## Exercise data

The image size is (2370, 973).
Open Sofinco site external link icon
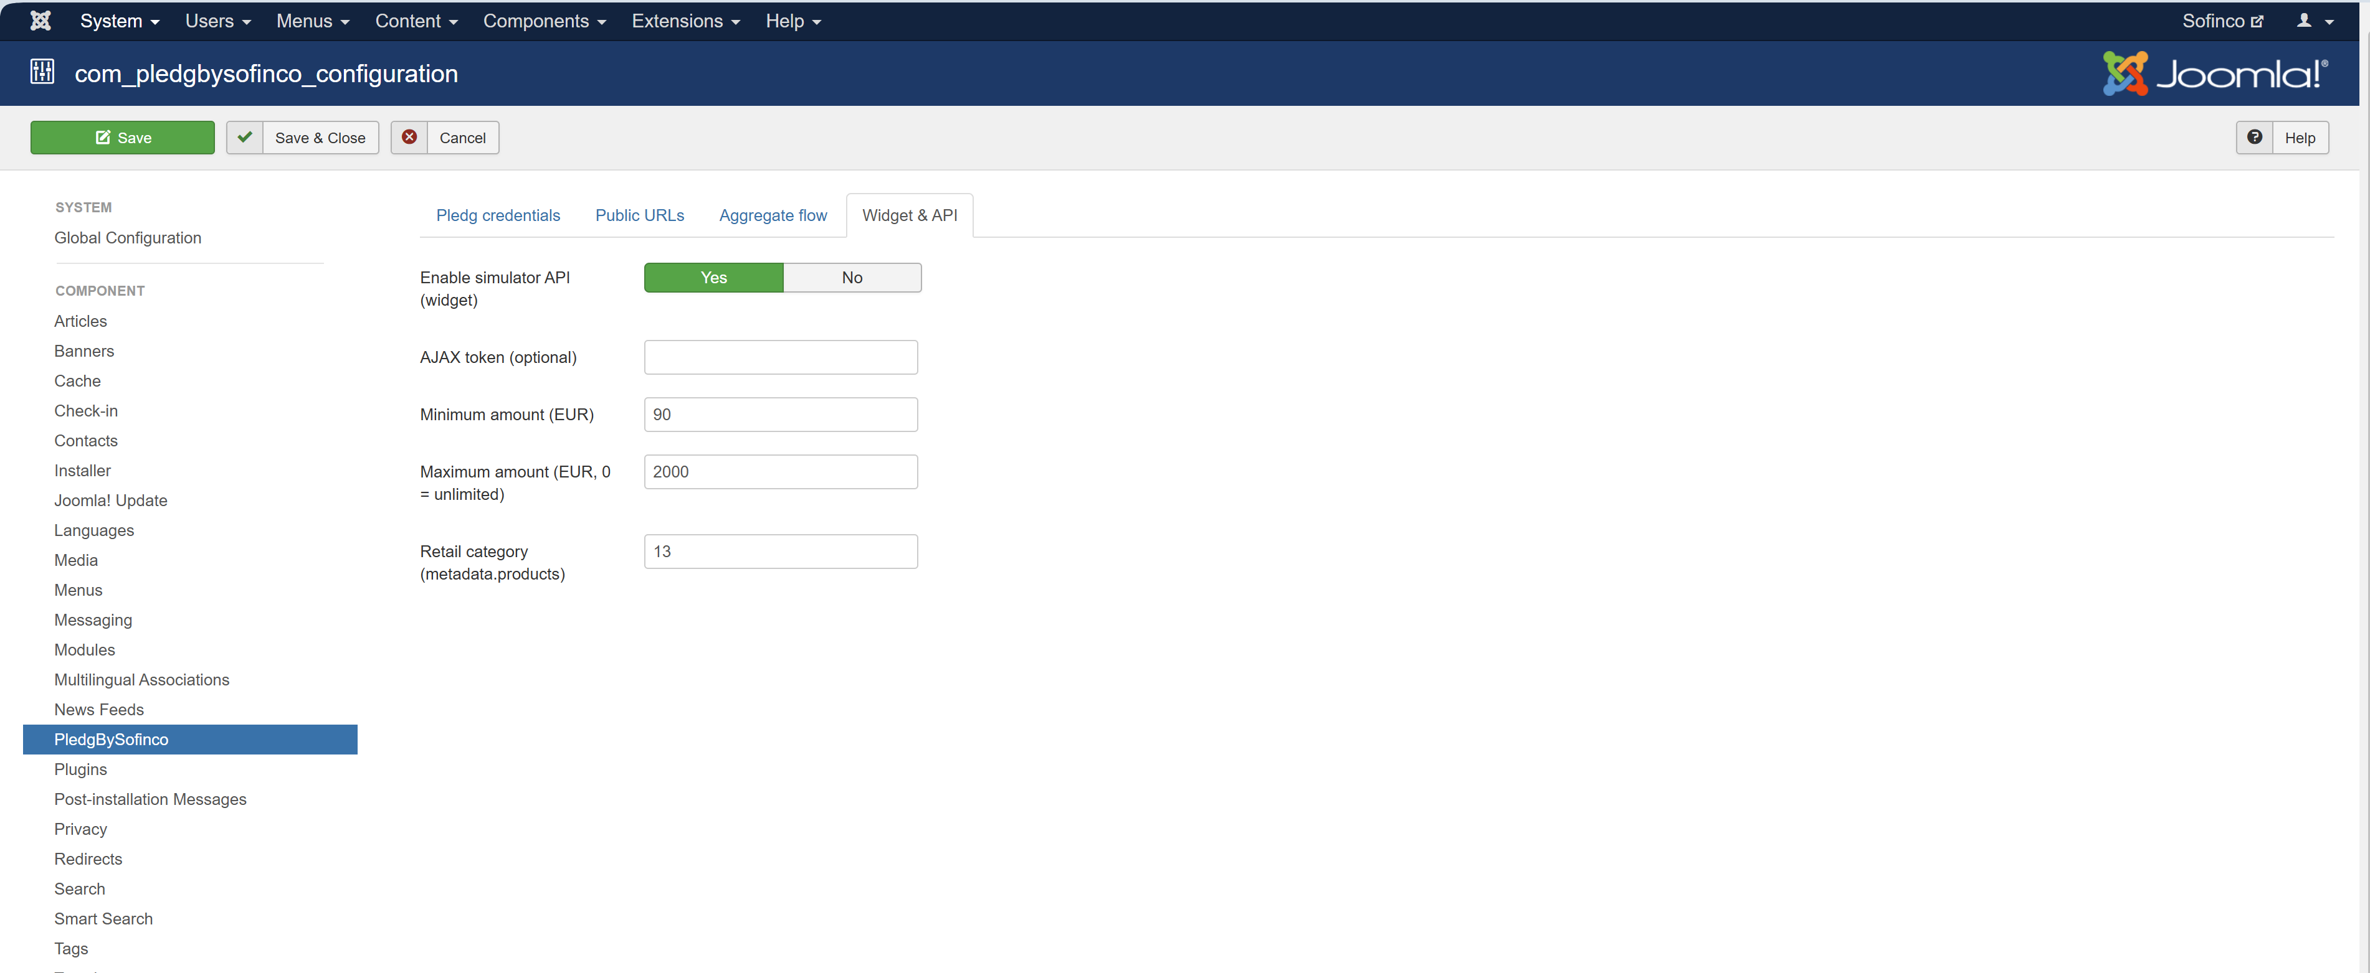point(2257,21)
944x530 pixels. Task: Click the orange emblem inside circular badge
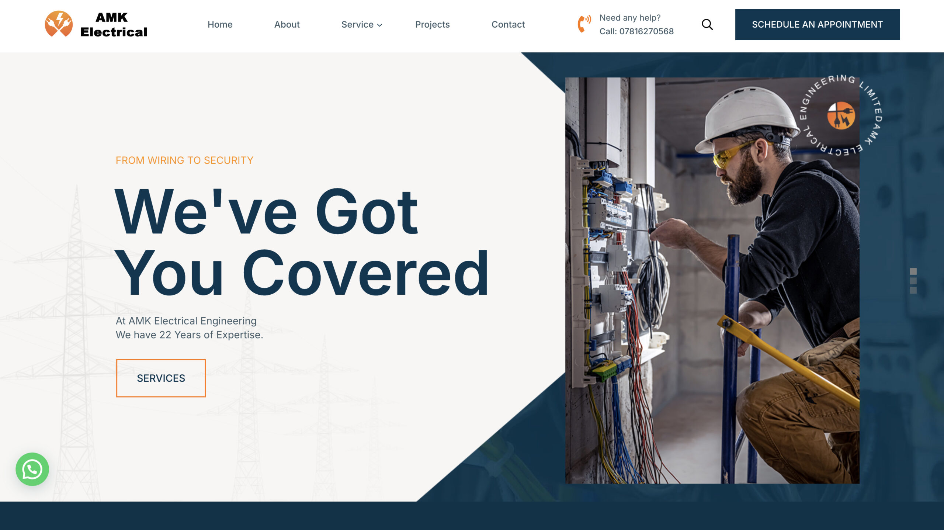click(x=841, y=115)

## Exercise prompt
The whole listing above must be duplicated word for word, apart from its pictures.

## Result
The image size is (2370, 973).
Open Sofinco site external link icon
point(2257,21)
944x530 pixels. Task: Click the orange emblem inside circular badge
click(x=841, y=115)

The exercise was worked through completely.